### What is required
Please write out the data that follows, word for word.

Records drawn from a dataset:
*****

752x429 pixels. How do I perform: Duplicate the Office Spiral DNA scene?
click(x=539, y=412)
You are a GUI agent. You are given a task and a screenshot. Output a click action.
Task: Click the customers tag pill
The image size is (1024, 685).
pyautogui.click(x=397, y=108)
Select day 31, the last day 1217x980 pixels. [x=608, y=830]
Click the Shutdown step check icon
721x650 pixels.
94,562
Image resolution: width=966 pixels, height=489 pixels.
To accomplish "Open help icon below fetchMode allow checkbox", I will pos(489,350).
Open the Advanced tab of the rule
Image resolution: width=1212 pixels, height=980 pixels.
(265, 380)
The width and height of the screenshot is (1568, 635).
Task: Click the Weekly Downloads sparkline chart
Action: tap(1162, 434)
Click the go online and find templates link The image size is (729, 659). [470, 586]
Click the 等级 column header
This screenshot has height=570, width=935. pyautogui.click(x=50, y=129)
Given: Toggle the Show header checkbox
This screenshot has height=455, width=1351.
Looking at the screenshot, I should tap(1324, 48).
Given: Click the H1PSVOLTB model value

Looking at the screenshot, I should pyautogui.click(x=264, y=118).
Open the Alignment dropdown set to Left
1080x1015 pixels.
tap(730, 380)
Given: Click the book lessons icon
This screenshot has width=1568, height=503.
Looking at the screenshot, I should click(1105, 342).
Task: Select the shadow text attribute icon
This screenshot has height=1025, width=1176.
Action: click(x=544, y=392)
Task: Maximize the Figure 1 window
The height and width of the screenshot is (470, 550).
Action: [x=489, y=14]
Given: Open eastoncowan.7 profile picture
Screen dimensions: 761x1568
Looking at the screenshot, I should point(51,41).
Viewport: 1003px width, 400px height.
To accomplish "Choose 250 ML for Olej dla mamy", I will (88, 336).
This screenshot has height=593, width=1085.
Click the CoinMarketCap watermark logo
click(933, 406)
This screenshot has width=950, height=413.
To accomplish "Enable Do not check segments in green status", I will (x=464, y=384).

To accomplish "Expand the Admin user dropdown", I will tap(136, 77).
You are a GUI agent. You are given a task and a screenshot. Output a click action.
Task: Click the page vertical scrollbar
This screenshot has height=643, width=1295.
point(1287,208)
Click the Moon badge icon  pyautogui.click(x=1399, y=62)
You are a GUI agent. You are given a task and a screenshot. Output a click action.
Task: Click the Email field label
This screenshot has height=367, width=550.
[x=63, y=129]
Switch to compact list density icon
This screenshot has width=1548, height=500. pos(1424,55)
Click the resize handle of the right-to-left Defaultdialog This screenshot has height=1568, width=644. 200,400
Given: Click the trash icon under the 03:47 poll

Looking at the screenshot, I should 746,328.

*****

### Output for this task
752x429 pixels. How do I perform: Duplicate the Office Spiral DNA scene?
click(x=539, y=412)
You are a GUI agent. You are given a task and a screenshot. Output a click action.
Task: Click the customers tag pill
The image size is (1024, 685).
pyautogui.click(x=397, y=108)
Select day 31, the last day 1217x980 pixels. [x=608, y=830]
Click the Shutdown step check icon
721x650 pixels.
94,562
Image resolution: width=966 pixels, height=489 pixels.
To accomplish "Open help icon below fetchMode allow checkbox", I will pos(489,350).
Open the Advanced tab of the rule
Image resolution: width=1212 pixels, height=980 pixels.
(265, 380)
The width and height of the screenshot is (1568, 635).
Task: Click the Weekly Downloads sparkline chart
Action: tap(1162, 434)
Click the go online and find templates link The image size is (729, 659). [470, 586]
Click the 等级 column header
This screenshot has height=570, width=935. pyautogui.click(x=50, y=129)
Given: Toggle the Show header checkbox
This screenshot has height=455, width=1351.
Looking at the screenshot, I should tap(1324, 48).
Given: Click the H1PSVOLTB model value

Looking at the screenshot, I should pyautogui.click(x=264, y=118).
Open the Alignment dropdown set to Left
1080x1015 pixels.
tap(730, 380)
Given: Click the book lessons icon
This screenshot has width=1568, height=503.
Looking at the screenshot, I should click(1105, 342).
Task: Select the shadow text attribute icon
This screenshot has height=1025, width=1176.
Action: click(x=544, y=392)
Task: Maximize the Figure 1 window
The height and width of the screenshot is (470, 550).
Action: [x=489, y=14]
Given: Open eastoncowan.7 profile picture
Screen dimensions: 761x1568
Looking at the screenshot, I should point(51,41).
Viewport: 1003px width, 400px height.
To accomplish "Choose 250 ML for Olej dla mamy", I will (88, 336).
This screenshot has height=593, width=1085.
Click the CoinMarketCap watermark logo
click(933, 406)
This screenshot has width=950, height=413.
To accomplish "Enable Do not check segments in green status", I will (x=464, y=384).

To accomplish "Expand the Admin user dropdown", I will tap(136, 77).
You are a GUI agent. You are given a task and a screenshot. Output a click action.
Task: Click the page vertical scrollbar
This screenshot has height=643, width=1295.
point(1287,208)
Click the Moon badge icon  pyautogui.click(x=1399, y=62)
You are a GUI agent. You are given a task and a screenshot. Output a click action.
Task: Click the Email field label
This screenshot has height=367, width=550.
[x=63, y=129]
Switch to compact list density icon
This screenshot has width=1548, height=500. pos(1424,55)
Click the resize handle of the right-to-left Defaultdialog This screenshot has height=1568, width=644. 200,400
Given: Click the trash icon under the 03:47 poll

Looking at the screenshot, I should 746,328.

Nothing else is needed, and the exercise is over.